In the bright light of morning, the
night's violence and terrors seemed to have evaporated. Charles'
two-way radio had fallen silent, as had NBC. It was decided that
James would drive into town first; if all were clear, he would
come back for Julie and the two girls.
Apart from the rubble, the streets
were empty. The violence had vanished, but an invisible atmosphere
of unremitting hostility blanketed everything. James drove deeper
and deeper into Tuehville, the hairs on the back of his neck
bristling. His eyes searched unceasingly for any signs of life;
he felt he could not trust anyone; not the army, not the police,
nobody.
He passed store after store, office
after office, their steel shutters and roller blinds peeled back
like skins from oranges, their windows smashed, their interiors
utterly gutted. Nothing had escaped. The streets were scattered
with bricks and stones, broken glass and broken furniture, odd
shoes and sandals. But, more than anything else, James noticed
the paper; thousands and thousands of sheets of it strewn over
streets, over pavements, in amongst bushes, hanging from trees;
dumped, scattered, littered everywhere. It was as if a hundred
massive garbage trucks had emptied their bellies in the streets
of Tuehville.
He drove on, unchallenged.
Exactly what happened during that
day and night of violence would never be known in full. But,
little by little, from conversation and rumour, James pieced
together the bare bones.
On the morning of that fateful day,
a large, enthusiastic, but peaceable demonstration had gathered
before the presidential palace. In front of them, a detachment
of troops had stood uncertain, fidgety guard at the foot of the
palace steps. When the people refused to disperse, an order was
given to fire in the air. A stray ricochet struck one of the
demonstrators. He collapsed, screaming, and those nearby turned
to flee in fright. Like wildfire, their fear fanned outwards.
Within minutes, the horde was in flight, surging down the mall
that led from the palace towards the town centre. As they ran,
as terror diminished, so fear and panic gave way to anger; anger
at their summary dispersal, anger at their powerlessness, anger
that swelled and exploded into overwhelming fury over the squalor,
degradation and eternal nothingness of their lives. Blind, directionless
anger; violent, uncontrolled, and mindless save for a sudden,
burning desire to avenge the suffering and misery that the endless
years of grinding poverty and deprivation had imposed. Within
moments, a stampede of terror became a riot of rage and revenge,
of destruction and looting.
Untrained, undisciplined, and terrified,
the army blasted with dreadful abandon at the rampaging mobs.
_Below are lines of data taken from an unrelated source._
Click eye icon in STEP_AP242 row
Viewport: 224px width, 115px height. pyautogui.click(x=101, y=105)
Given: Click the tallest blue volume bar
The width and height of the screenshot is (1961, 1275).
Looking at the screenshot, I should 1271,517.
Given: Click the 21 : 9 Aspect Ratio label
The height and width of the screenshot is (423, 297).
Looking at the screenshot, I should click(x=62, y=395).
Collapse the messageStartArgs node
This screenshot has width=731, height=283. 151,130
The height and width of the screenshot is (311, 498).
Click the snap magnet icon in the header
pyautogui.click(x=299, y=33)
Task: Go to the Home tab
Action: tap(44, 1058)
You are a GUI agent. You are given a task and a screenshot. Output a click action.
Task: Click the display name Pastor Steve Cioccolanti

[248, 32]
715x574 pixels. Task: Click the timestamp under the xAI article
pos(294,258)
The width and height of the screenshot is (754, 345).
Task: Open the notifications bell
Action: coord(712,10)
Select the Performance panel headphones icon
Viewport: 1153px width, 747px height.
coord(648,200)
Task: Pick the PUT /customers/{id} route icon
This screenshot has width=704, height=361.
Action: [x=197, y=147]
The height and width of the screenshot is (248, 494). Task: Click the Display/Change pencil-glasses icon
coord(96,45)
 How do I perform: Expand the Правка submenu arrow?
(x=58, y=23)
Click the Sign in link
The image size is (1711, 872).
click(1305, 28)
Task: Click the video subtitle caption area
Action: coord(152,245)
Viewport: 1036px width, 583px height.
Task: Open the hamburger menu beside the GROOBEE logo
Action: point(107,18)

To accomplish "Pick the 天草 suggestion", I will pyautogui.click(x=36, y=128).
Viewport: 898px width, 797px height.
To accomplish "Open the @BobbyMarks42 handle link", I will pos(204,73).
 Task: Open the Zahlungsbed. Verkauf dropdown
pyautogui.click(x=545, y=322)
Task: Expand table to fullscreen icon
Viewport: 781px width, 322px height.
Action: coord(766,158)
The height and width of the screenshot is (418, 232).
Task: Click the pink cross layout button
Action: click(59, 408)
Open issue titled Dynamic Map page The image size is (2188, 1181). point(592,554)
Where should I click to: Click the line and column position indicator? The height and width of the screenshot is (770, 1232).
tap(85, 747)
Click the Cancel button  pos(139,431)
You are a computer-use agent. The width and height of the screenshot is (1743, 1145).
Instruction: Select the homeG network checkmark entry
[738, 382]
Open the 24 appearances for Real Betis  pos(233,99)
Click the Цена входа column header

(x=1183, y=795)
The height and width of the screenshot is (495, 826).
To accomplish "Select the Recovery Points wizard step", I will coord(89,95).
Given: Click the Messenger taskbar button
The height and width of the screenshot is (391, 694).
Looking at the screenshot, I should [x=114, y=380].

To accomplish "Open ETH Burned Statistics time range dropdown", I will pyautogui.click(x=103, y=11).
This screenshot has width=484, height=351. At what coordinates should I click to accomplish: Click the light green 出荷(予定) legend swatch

Eventually, hopelessly outnumbered and impossibly tempted by
the sight of looted riches beyond their dreams of avarice, the
army mutinied. The mob and the troops became one.
By the following morning they had
laid waste every office, travel agency, and garage; every bookshop,
toyshop, and dress shop; every chemist and jeweller; every hardware
store, department store and supermarket; everything. What could
not be eaten or worn or sold had been burnt or smashed and broken.
The economic heart of the country had been ripped out.
Of the eight hundred and sixty British
men women and children living in Ngombia before the riots, one
hundred and seven left on the first available flight, never to
return. Capital investment plans by foreign companies were frozen
immediately and indefinitely, whilst banks insisted on parent
company guarantees to cover local credit facilities. The waiting
list for the British school shrank from four months to one and,
three nights after the riots, two hundred and forty two of Tuehville's
nameless poor were tipped into an unmarked grave in the swamps.